В предыдущих главах я пытался показать, что появление и развитие похоронной инфраструктуры во многом обязано особому отношению к смерти, которое сформировалось в протестантской Европе. Материализм и позитивизм, набравшие силу в эпоху модерна, стали источником фетишизации мертвого тела, рождается обслуживающая похоронная институция: морги, кладбища, бальзамация и т. д. В начале этой главы я не стал уделять внимание отношению к смерти в русской культуре и ее связи с материальностью, телесностью и инфраструктурой, оставив это на самый конец. У дисфункционального состояния российской погребальной сферы и восприятия самих похорон как квеста и инфраструктурных мытарств есть своя генеалогия.
В сравнительном контексте проект модерна со всеми вытекающими последствиями был не столь успешен в русской культуре (обществе) и истории. С одной стороны, ему удалось закрепиться в среде городского мещанства в конце XIX века, что привело к некоему заимствованию похоронных ритуалов и институциональных моделей (появлению похоронных агентств, катафалков и т. д.). С другой стороны, большинство населения Российской империи оставалось деревенским и не нуждалось в дорогих гробах и катафалках, не только по экономическим, но и по культурным причинам.

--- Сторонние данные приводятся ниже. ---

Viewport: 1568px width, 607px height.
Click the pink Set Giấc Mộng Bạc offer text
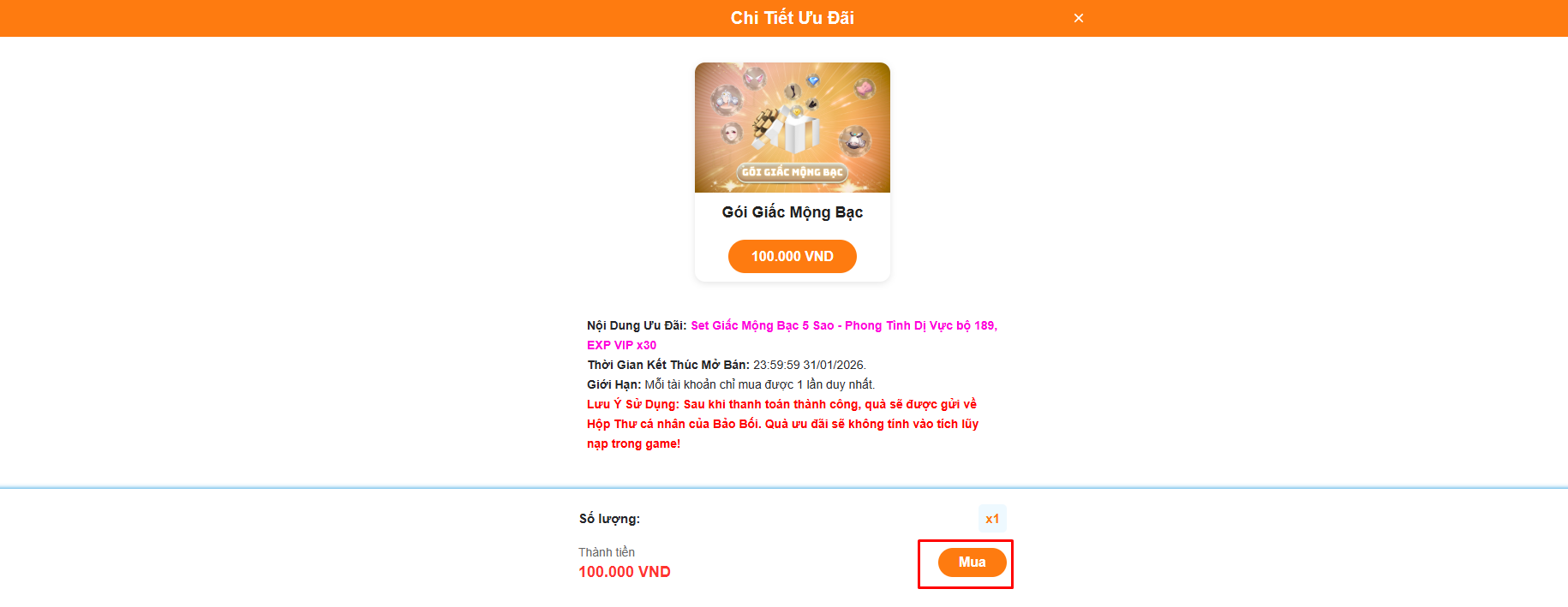point(844,325)
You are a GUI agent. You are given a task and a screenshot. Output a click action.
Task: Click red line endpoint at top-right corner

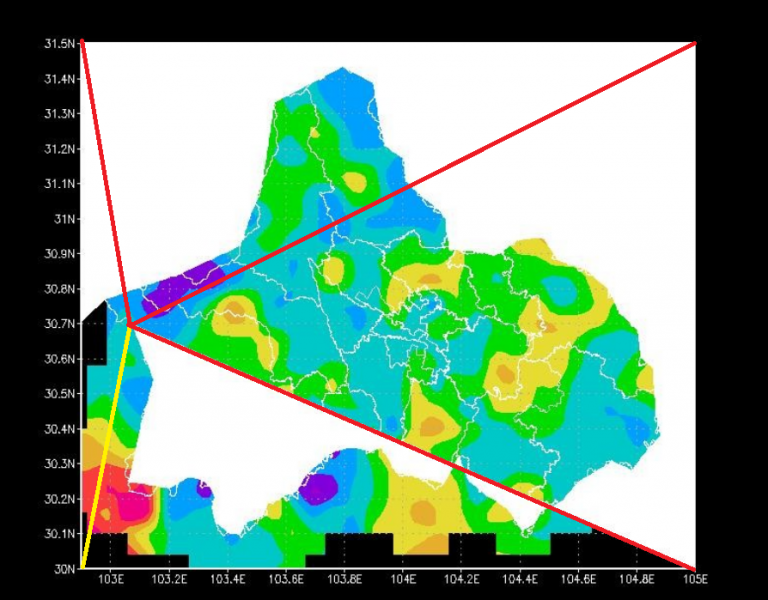point(694,43)
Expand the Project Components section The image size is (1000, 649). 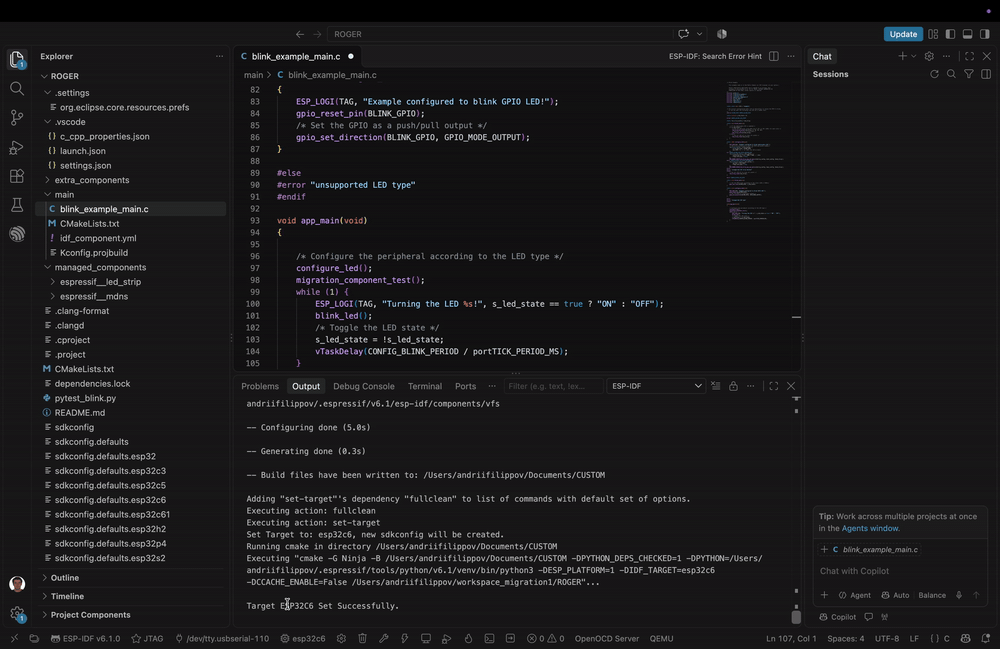point(90,615)
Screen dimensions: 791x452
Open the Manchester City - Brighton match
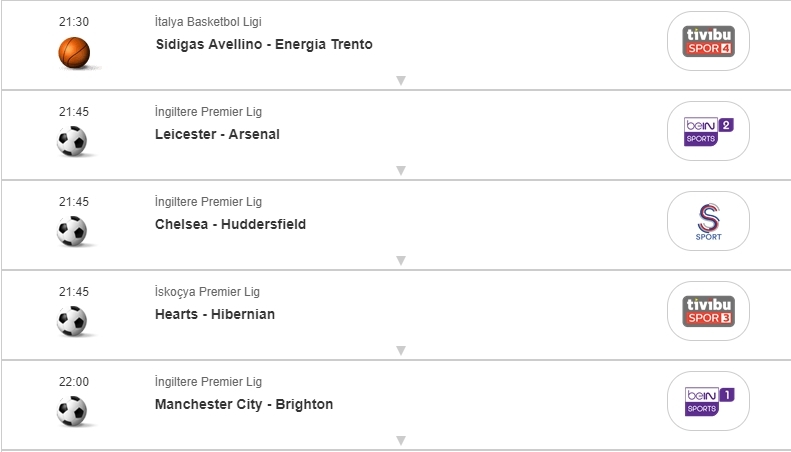244,404
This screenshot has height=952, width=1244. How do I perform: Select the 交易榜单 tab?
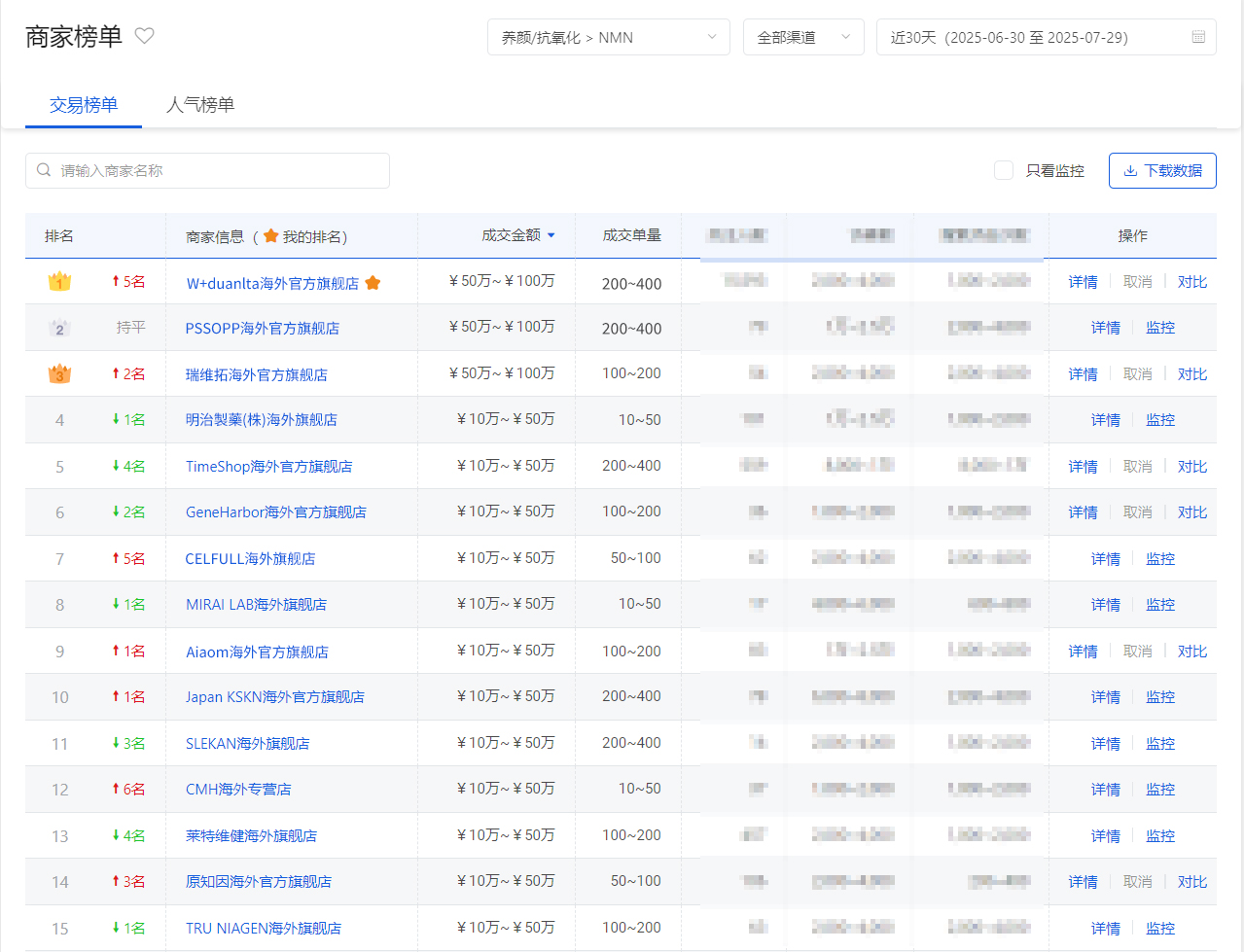84,104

Давид Зильберман в своей книге «Православная этика и материя коммунизма» развивает аргументацию и исследовательскую логику Макса Вебера, применяя ее к российскому опыту. Согласно Зильберману, построение социалистического государства именно в России вовсе не случайно и имеет глубокие корни в культуре, как и протестантизм и капитализм в западных странах. По мнению Зильбермана, марксизм с его неприятием индивидуальности и инженерным подходом к общественным отношениям оказался оптимальной идеологией для византийско-российского культурного типа (Зильберман 2014). Коммунизм зашит в культурном коде, а значит, и в символах и практиках. Марксизм становится не только идеологией, но методом и принципом жизнеустройства.